Toplantı özetinde, enflasyonu etkileyen unsurlara da yer verildi. Buna göre son dönemde iktisadi faaliyete dair açıklanan veriler Ekim Enflasyon Raporu"nda sunulan görünümle uyumlu seyretti. Gayri Safi Yurtiçi Hasıla (GSYİH) üçüncü çeyrekte bir önceki yılın aynı dönemine göre yüzde 5.5 oranında arttı. Avrupa ekonomilerinde Mayıs ayından itibaren derinleşen sorunların gecikmeli etkileriyle üçüncü çeyrekte iktisadi faaliyetteki toparlanma yavaşladı ve GSYİH dönemlik büyümesi yüzde 1.1 oranında gerçekleşti. Bu yavaşlama daha çok mal ve hizmet ihracatının dönemlik büyümeye yaptığı olumsuz katkıdan kaynaklandı. Yurt içi talep hızlı büyüme eğilimini sürdürdü.

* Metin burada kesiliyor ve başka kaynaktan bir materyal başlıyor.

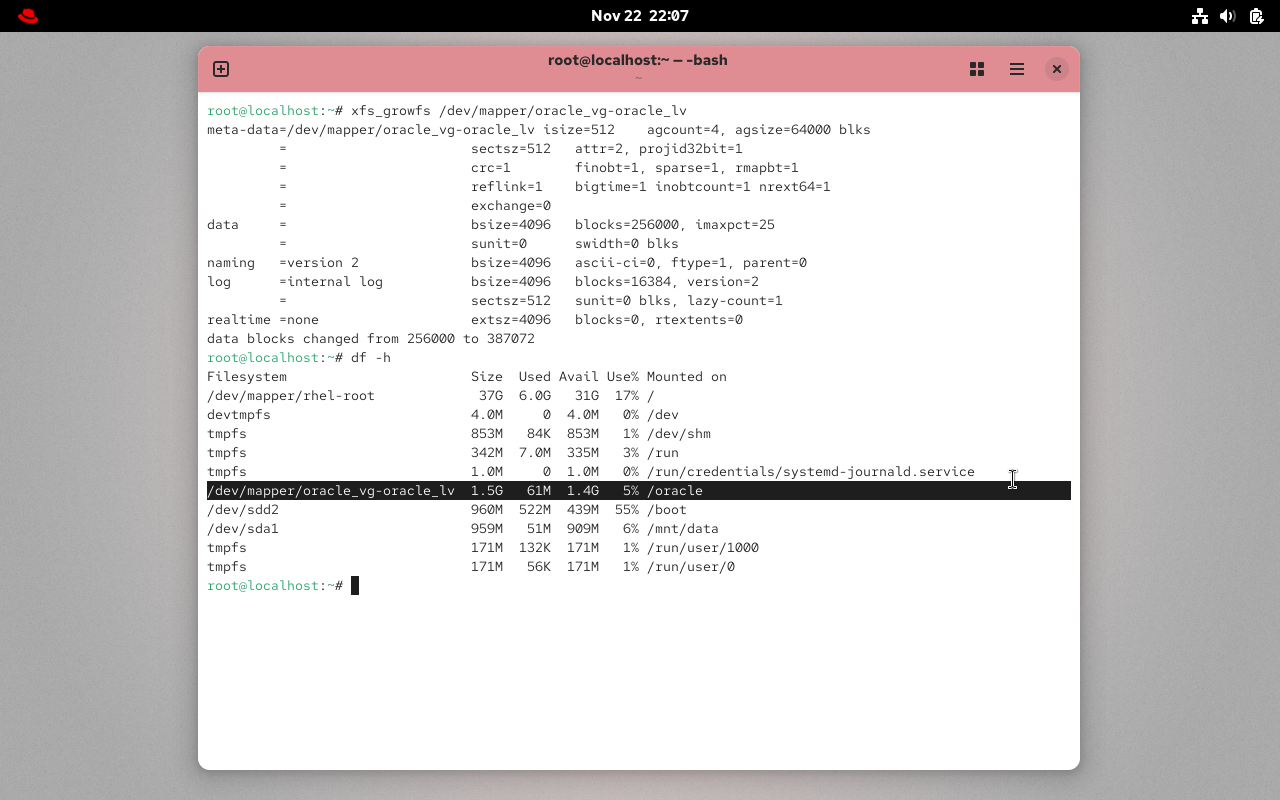Click the title root@localhost:~ — -bash
The image size is (1280, 800).
640,60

-İMALAT SANAYİNDE KAPASİTE KULLANIMININ KRİZ ÖNCESİNE ULAŞMASI ZAMAN ALACAK-

İç talepteki güçlü artışın desteğiyle iktisadi faaliyet toparlanmaya devam etti. Kurul yılın son çeyreğinde iktisadi faaliyetin tekrar ivmeleneceği yönündeki öngörüsünü teyit etti. Dış talep zayıf seyrini korudu. Ekim ve Kasım aylarına ilişkin göstergeler mal ihracatının bir önceki çeyrek ortalamasının üzerinde seyrettiğini gösterse de sipariş göstergeleri kısa vadede güçlü bir canlanmaya işaret etmedi. Kurul, imalat sanayinde kapasite kullanımının kriz öncesi seviyelere ulaşmasının zaman alacağı tahmininde bulundu.

-İŞSİZLİK ORANLARI KRİZ ÖNCESİNE GÖRE YÜKSEK SEVİYELERDE SEYREDECEK-

İstihdam koşullarındaki iyileşme sürmekle beraber işsizlik oranları halen yüksek seviyelerde bulunmayı sürdürdü. Kurul, işsizlik oranlarının bir müddet daha kriz öncesine kıyasla yüksek seviyelerde seyredeceği ve birim iş gücü maliyetleri üzerinde belirgin bir baskı hissedilmeyeceği öngörüsünü korudu.